Kitapta yer alan Flaman asıllı sanatçı Pieter Coeck van Aalst'ın İstanbul panoraması, Venedikli haritacı Giovanni Andrea Vavassore'nin harita tarzında betimlediği İstanbul görünümü ve Danimarka asıllı ressam Melchior Lorichs'in 11m. uzunluğunda ve 21 parçadan oluşan İstanbul panoraması ilk örnekler olarak önem taşır. Bu resimler, 16. yüzyıl İstanbul'unun görsel belgeleridir.
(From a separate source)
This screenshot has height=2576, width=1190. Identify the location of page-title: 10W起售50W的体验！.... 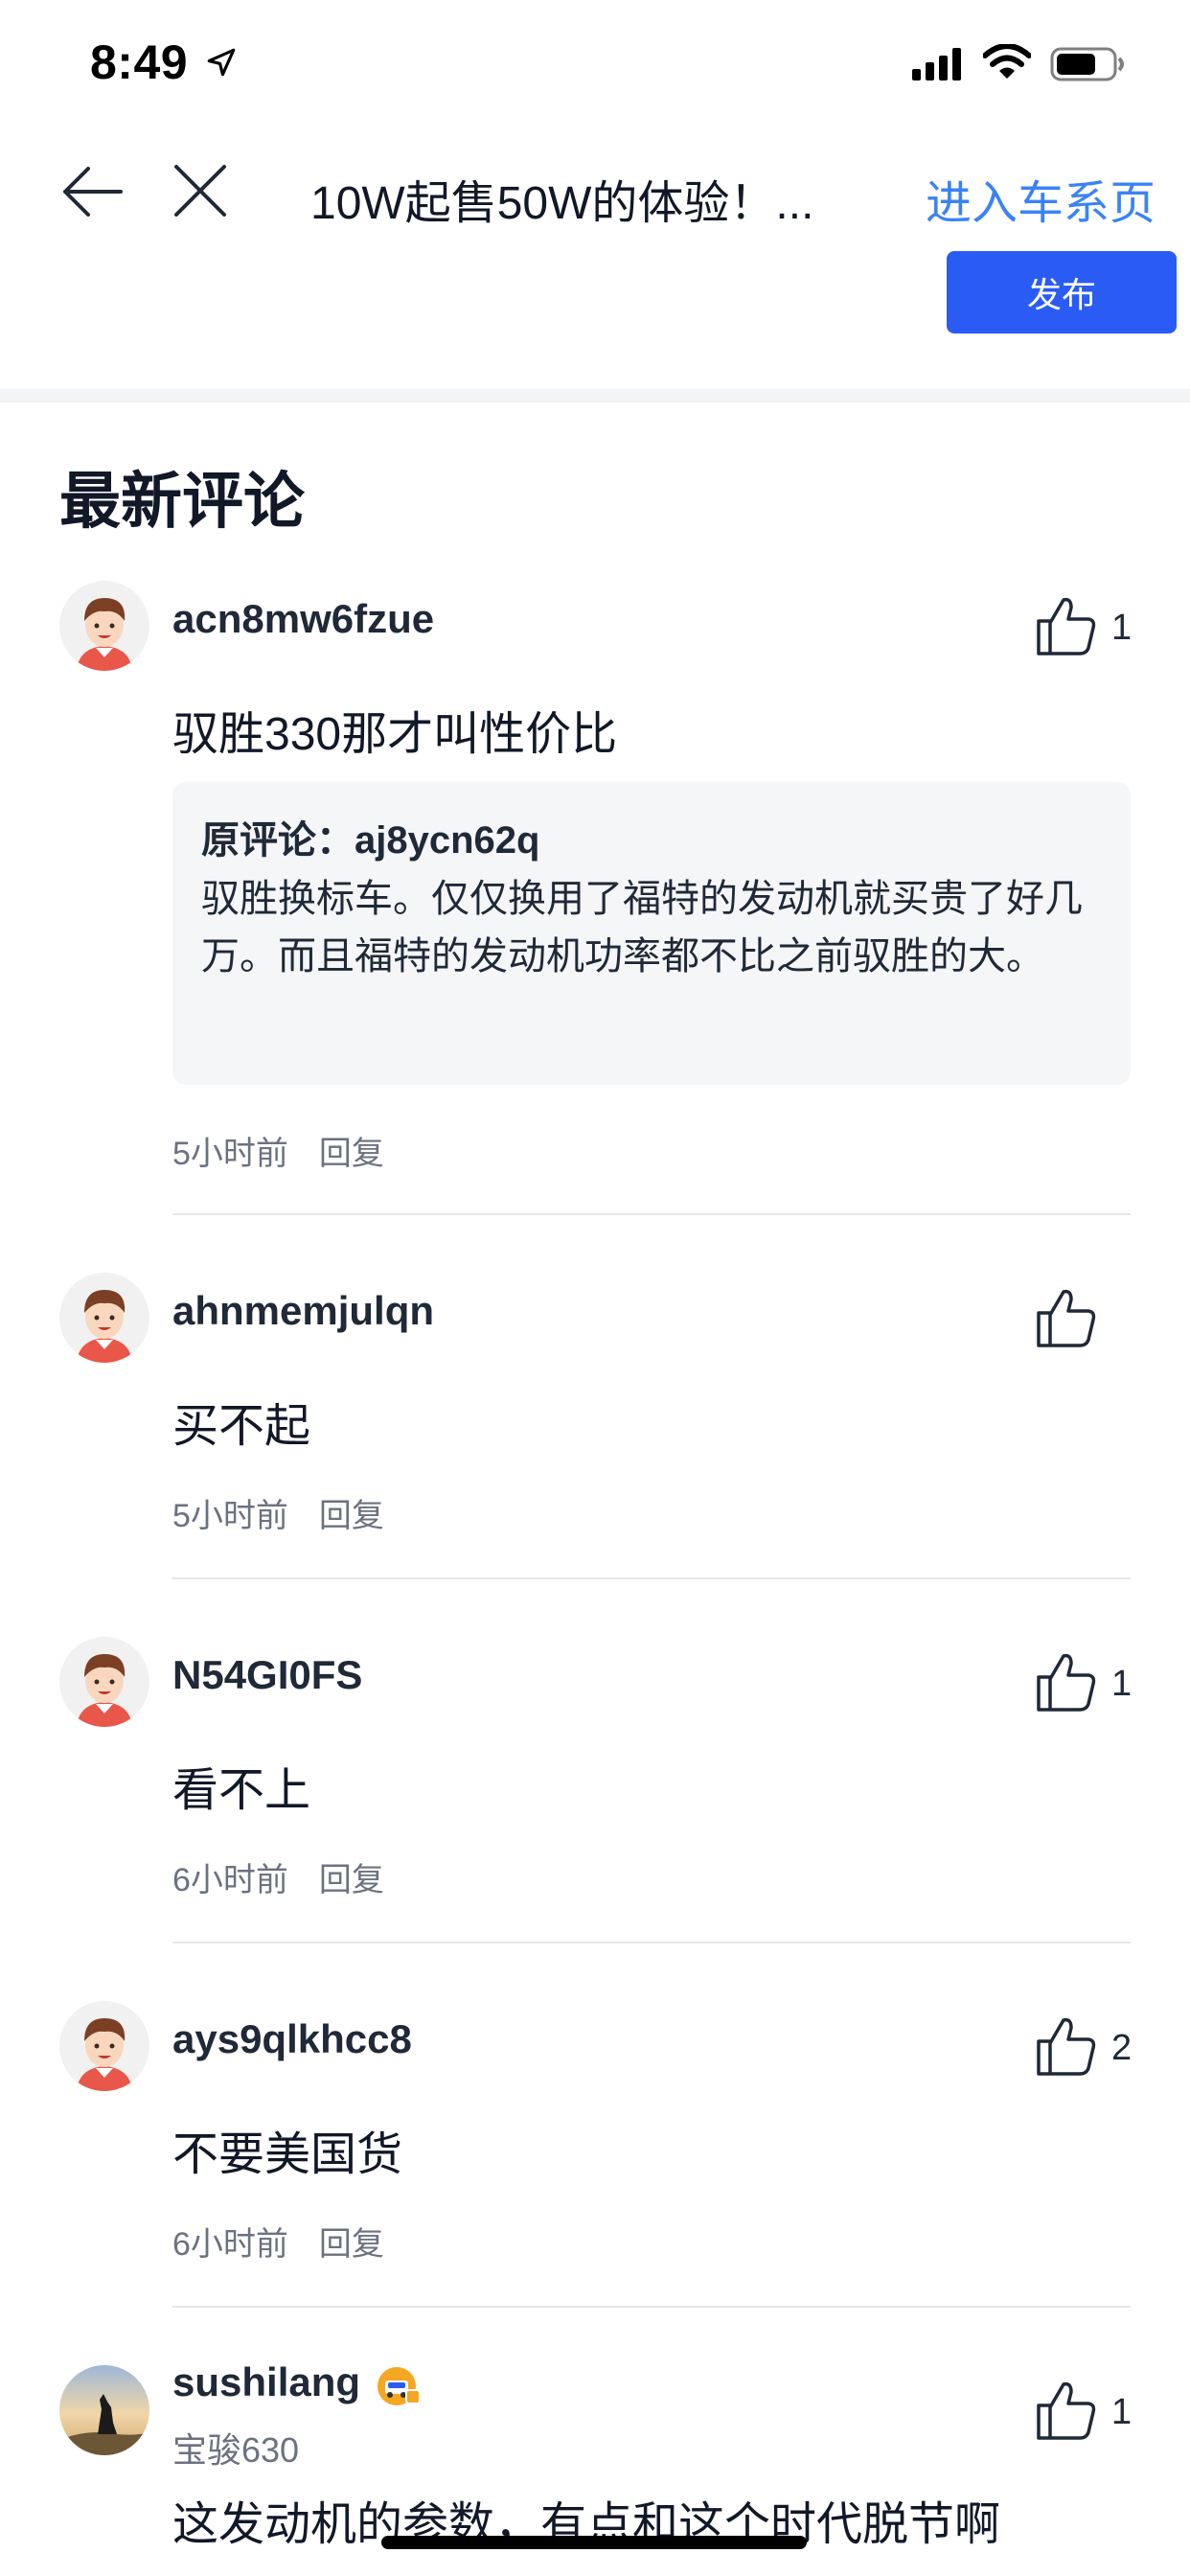
(562, 204).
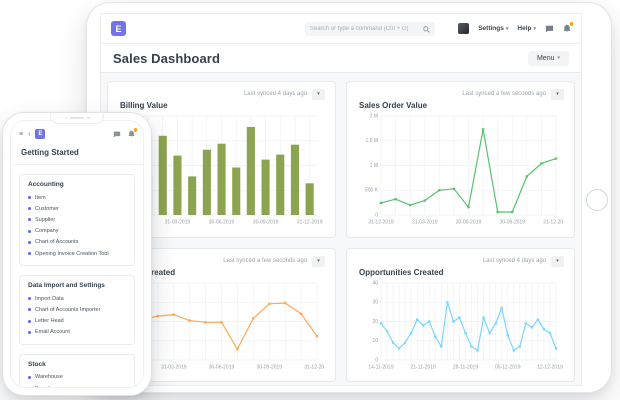  What do you see at coordinates (550, 368) in the screenshot?
I see `svg-text: 12-12-2019` at bounding box center [550, 368].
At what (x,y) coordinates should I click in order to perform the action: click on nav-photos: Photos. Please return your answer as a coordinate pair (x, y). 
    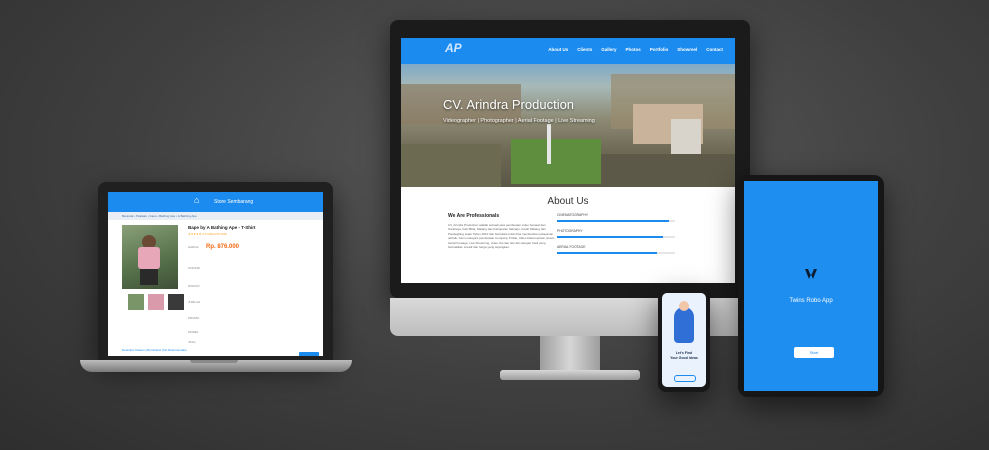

Osmanlı nakkaşlarının minyatür üslubundaki İstanbul betimlemeleri de 16. yüzyıl İstanbul'unu farklı bir yorumla belgeler. İstanbul'un 100 Ressamı'nda 17. yüzyıldan itibaren Batılı ressamların İstanbul hayatı üzerinden Doğu tahayyülleri, 20. Yüzyılın ilk yarısında bir kısmı Sanayi-i Nefise Mektebi'nden mezun olmuş, Avrupa'da resim eğitimi almış Türk ressamların eserleri, Cumhuriyet döneminin usta isimleri de bir araya getirilmiştir.
İstanbul'un 100 Ressamı, kenti betimleyen yerli ve yabancı sanatçıların kısa özgeçmişlerini ve yapıtlarını okuyucuya sunarken, bu sanatçıların kentin sosyal yaşamına dair gözlemlerinin yansıdığı eserlerle, 15. yüzyıldan günümüze kadar çok yönlü bir İstanbul panoraması da ortaya koymaktadır.